Polyisoprenylated Methylated Protein Methyl Esterase Is Both Sensitive to Curcumin and Overexpressed in Colorectal Cancer: Implications for Chemoprevention and Treatment

Abstract EN

Inhibition of PMPMEase, a key enzyme in the polyisoprenylation pathway, induces cancer cell death.

In this study, purified PMPMEase was inhibited by the chemopreventive agent, curcumin, with a Ki of 0.3 μM (IC50 = 12.4 μM).

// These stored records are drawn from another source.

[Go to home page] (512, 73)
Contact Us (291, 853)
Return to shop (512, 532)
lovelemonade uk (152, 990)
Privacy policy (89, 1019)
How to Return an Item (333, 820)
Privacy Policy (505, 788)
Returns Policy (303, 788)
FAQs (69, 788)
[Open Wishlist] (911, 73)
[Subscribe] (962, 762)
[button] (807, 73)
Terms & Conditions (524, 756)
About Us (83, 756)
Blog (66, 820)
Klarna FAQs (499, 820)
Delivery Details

Preincubation of PMPMEase with 1 mM curcumin followed by gel-filtration chromatography resulted in recovery of the enzyme activity, indicative of reversible inhibition.

Kinetics analysis with N-para-nitrobenzoyl-S-trans,trans-farnesylcysteine methyl ester substrate yielded KM values of 23.6 ± 2.7 and 85.3 ± 15.3 μM in the absence or presence of 20 μM curcumin, respectively.

Treatment of colorectal cancer (Caco2) cells with curcumin resulted in concentration-dependent cell death with an EC50 of 22.0 μg/mL.

PMPMEase activity in the curcumin-treated cell lysate followed a similar concentration-dependent profile with IC50 of 22.6 μg/mL.

In colorectal cancer tissue microarray studies, PMPMEase immunoreactivity was significantly higher in 88.6% of cases compared to normal colon tissues (P<0.0001).

The mean scores ± SEM were 91.7 ± 11.4 (normal), 75.0 ± 14.4 (normal adjacent), 294.8 ± 7.8 (adenocarcinoma), and 310.0 ± 22.6 (mucinous adenocarcinoma), respectively.

PMPMEase overexpression in colorectal cancer and cancer cell death stemming from its inhibition is an indication of its possible role in cancer progression and a target for chemopreventive agents.